O regime liderado por Nicolás Maduro completou 11 anos no poder, sucedendo Hugo Chávez em 2013. A reeleição de Maduro em 2018 foi alvo de críticas por parte da oposição, que boicotou a votação, assim como pela União Europeia e pelos Estados Unidos, que impuseram sanções ao país na tentativa de destituir Maduro do cargo.
Maduro afirmou que apenas sua vitória poderia garantir a paz no país, alertando para a possibilidade de conflitos e até mesmo de uma guerra civil caso não saísse vitorioso das eleições. Durante um discurso, ele ressaltou a importância de uma vitória contundente para assegurar a estabilidade da Venezuela.
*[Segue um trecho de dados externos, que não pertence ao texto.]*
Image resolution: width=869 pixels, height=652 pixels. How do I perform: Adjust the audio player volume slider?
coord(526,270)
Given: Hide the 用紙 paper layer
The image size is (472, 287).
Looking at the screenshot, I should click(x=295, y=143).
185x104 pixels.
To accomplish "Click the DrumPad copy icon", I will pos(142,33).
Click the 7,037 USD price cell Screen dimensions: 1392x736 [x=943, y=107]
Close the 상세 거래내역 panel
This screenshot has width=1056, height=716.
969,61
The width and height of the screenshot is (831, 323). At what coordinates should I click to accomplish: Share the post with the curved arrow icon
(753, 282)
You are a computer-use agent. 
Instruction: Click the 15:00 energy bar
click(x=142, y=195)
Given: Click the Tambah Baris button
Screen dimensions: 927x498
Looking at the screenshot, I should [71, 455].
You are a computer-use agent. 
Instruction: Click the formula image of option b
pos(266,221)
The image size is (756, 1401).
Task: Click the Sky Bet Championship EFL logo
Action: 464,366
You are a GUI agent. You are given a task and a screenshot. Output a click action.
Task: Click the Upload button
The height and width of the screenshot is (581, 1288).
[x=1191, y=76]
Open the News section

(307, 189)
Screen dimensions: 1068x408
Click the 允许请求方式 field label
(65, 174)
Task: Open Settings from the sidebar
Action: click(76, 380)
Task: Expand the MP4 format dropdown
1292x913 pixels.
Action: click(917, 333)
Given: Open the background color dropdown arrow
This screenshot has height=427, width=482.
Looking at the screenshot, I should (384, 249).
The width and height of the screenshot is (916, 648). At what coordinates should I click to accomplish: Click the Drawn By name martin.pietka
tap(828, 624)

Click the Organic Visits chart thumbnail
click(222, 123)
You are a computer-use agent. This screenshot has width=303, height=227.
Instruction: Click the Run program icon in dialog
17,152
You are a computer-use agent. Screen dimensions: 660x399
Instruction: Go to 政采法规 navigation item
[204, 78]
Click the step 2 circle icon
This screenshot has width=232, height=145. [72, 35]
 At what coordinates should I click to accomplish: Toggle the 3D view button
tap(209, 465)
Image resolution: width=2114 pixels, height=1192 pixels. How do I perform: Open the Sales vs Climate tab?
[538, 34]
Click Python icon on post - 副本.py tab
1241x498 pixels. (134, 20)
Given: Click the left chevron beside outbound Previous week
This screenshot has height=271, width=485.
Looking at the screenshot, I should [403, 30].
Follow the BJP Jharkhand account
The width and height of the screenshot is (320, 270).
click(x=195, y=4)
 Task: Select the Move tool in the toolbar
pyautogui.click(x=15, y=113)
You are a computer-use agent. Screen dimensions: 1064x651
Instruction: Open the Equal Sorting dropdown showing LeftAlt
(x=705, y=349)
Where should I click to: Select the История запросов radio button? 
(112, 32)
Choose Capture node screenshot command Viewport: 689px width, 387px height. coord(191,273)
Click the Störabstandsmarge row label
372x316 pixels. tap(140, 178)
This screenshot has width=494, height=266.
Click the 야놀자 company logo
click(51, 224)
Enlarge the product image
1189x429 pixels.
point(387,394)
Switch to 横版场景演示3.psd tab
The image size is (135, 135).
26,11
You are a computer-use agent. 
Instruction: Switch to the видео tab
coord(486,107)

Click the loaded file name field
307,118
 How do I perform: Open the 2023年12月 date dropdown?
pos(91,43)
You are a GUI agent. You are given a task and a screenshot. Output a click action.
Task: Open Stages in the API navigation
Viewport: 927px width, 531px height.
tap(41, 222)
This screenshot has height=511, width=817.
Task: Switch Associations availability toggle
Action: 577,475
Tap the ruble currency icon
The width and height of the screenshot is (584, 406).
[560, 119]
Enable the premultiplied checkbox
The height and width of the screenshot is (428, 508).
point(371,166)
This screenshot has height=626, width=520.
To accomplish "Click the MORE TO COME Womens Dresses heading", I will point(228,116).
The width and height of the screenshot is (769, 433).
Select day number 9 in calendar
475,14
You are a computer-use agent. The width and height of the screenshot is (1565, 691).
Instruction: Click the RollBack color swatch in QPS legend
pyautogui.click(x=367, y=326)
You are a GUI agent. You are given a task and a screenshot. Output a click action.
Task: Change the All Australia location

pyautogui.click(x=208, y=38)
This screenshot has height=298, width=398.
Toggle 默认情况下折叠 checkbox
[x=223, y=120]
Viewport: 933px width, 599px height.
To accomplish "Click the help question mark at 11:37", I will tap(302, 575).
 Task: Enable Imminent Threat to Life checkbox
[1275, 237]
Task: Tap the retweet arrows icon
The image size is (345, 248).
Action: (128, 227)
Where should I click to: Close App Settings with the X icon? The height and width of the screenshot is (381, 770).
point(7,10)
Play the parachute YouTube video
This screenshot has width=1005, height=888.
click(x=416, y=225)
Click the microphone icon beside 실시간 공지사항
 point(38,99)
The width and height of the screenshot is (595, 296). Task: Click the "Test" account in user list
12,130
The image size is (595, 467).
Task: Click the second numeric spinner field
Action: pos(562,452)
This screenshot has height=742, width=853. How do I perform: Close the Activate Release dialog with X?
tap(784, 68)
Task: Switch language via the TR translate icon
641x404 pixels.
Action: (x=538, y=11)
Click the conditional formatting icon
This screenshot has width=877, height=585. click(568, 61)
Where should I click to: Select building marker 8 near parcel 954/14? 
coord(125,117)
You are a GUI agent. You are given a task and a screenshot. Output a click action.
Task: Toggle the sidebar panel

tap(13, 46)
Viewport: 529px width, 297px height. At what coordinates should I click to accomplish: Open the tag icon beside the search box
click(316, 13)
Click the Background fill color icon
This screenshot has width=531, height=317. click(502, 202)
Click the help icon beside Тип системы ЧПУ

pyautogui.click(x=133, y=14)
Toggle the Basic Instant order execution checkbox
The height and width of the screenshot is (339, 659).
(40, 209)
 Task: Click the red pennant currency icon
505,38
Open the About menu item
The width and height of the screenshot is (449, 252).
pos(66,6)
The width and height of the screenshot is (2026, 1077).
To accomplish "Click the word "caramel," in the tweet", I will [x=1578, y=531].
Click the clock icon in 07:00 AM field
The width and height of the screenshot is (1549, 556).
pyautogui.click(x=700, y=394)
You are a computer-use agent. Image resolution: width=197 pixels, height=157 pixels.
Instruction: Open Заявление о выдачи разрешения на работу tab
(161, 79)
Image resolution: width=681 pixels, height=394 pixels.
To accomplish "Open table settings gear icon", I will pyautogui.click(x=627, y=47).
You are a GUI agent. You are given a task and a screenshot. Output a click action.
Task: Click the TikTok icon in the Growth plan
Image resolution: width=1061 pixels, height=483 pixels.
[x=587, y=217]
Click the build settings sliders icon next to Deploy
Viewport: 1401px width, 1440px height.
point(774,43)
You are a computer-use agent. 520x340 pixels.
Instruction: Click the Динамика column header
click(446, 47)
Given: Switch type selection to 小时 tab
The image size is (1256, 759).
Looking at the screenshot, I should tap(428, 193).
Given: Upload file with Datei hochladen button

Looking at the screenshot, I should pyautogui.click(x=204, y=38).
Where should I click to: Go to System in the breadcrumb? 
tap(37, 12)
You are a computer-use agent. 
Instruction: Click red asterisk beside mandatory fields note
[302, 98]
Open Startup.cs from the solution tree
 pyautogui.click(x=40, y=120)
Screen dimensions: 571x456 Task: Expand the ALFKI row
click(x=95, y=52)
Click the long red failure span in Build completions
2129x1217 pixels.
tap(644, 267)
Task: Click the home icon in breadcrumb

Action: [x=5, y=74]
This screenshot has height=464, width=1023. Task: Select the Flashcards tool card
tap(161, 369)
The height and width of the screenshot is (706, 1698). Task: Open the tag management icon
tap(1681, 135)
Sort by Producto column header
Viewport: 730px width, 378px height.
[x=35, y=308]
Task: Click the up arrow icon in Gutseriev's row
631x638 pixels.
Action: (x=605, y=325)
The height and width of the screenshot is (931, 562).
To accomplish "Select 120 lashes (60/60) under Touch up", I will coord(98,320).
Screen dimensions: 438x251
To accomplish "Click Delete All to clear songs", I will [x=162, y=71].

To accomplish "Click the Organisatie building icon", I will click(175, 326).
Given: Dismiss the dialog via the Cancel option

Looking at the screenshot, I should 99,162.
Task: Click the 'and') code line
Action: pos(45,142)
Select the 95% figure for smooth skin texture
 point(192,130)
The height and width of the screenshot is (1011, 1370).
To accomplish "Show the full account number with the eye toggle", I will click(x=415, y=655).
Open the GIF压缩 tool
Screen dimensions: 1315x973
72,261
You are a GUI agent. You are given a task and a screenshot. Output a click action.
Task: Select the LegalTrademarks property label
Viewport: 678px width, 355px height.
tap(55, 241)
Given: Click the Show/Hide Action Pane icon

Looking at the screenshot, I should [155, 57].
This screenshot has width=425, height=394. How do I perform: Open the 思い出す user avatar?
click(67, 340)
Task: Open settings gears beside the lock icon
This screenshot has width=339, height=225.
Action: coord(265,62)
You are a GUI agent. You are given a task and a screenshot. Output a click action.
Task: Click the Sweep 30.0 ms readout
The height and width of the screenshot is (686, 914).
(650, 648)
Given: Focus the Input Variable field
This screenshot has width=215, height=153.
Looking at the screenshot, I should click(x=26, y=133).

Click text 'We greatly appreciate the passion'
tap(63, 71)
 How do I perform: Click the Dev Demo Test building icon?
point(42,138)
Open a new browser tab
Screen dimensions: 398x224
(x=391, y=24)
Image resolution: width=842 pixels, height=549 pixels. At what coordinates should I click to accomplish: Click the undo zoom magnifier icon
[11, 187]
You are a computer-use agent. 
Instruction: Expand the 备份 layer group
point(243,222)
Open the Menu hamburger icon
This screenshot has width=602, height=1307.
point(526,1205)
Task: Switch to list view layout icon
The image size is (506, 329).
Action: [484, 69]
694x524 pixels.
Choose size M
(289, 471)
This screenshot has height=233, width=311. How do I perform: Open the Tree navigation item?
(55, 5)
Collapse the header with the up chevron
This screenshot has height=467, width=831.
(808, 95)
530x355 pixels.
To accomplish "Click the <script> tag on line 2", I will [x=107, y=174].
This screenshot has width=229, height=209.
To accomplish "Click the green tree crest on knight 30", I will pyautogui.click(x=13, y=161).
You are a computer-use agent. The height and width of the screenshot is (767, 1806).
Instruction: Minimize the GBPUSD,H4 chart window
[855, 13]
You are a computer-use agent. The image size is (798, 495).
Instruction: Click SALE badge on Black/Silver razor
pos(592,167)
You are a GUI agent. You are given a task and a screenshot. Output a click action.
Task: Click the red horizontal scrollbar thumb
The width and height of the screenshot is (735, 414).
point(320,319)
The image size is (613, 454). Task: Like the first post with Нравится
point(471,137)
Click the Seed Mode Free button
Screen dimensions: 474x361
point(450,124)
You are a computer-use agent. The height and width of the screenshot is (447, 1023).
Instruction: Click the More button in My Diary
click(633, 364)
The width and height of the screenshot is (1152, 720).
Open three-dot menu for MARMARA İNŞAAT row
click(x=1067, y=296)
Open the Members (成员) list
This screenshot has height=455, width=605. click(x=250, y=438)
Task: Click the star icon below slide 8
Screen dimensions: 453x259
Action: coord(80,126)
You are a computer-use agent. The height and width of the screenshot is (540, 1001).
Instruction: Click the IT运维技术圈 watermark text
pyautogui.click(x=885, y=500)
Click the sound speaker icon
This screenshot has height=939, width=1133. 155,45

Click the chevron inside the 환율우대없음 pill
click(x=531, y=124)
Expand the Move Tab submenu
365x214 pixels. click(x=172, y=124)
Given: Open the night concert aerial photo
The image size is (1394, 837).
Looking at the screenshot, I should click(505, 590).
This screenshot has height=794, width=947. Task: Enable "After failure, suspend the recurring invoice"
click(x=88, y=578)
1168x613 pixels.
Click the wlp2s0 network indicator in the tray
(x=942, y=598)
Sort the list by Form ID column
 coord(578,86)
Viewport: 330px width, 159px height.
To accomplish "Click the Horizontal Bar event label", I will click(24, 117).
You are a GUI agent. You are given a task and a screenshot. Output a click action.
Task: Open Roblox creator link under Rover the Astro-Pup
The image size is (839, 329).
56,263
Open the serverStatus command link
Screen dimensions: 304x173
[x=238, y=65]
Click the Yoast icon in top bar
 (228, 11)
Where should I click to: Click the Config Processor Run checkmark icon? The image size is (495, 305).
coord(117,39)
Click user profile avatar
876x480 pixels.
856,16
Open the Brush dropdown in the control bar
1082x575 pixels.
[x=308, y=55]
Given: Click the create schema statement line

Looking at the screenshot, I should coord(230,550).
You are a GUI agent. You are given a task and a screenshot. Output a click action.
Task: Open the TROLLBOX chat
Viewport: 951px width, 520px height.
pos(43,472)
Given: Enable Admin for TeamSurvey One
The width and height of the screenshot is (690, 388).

Por outro lado, essa declaração foi duramente criticada pelo ex-presidente Luiz Inácio Lula da Silva, apesar de tradicionalmente ser um aliado de Maduro. Lula afirmou a importância do respeito aos processos democráticos e aos resultados das eleições no país vizinho.
As eleições na Venezuela sempre geram controvérsias e são acompanhadas de perto pela comunidade internacional, dada a complexa situação política e econômica do país. O resultado das votações e as repercussões dos discursos dos líderes políticos podem ter efeitos significativos tanto dentro do país quanto no cenário global.